“But you’re just treating the symptoms, not the causes of the problem.”
It’s a common refrain in policy debates, and one that has long bugged me because it is often treated as if it should be as destructive of the opponent’s arguments as a tornado up against a set of shelves built by me.
Except, of course when it comes to climate change. Because you do not hear even the deepest green of environmentalists protest against flood defence for improvements for merely treating the symptoms and not the causes.
Nor do you have car safety experts demand the immediate abolition of all car seatbelts and bumpers for being a distracting attempt to handle symptoms rather than dealing with causes.
And I bet a good few of those who deploy the would-be tornado have been known to take an aspirin now and again without collapsing into self-loathing at treating the symptoms rather than the causes.
In fact, our lives are surrounded by people whose lives are made better – and even saved – by actions which treat the symptoms and not the causes.
Which makes the certainty with which “but you’re just treating the symptoms, not the causes of the problem” is so often deployed rather odd.

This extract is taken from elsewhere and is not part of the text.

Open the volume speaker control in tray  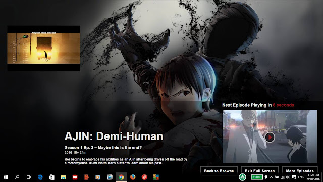click(x=288, y=177)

There are some circumstances when it is a sensible warning. But only when the very treatment of the symptoms undermines or blocks the treatment of the causes. That is though a very specialist case, which should be justified on its own merits and usually requires a fair amount of practical evidence to make it stand up.

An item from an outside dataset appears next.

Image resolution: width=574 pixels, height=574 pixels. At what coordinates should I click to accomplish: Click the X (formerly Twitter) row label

One example are the cases where the removal of road markings and other ‘safety’ features on the basis that their removal makes drivers more careful and hence cuts road deaths better than an accumulation of remedial measures. Yet even in this example – for which the evidence seems quite solid – is restricted to only certain roads in certain situations. Overall treating symptoms of bad driving saves an awful lot of lives, every day.
For an approach which, if applied to road safety, would kill thousands of people every year, the antipathy to treating symptoms is surprisingly resilient.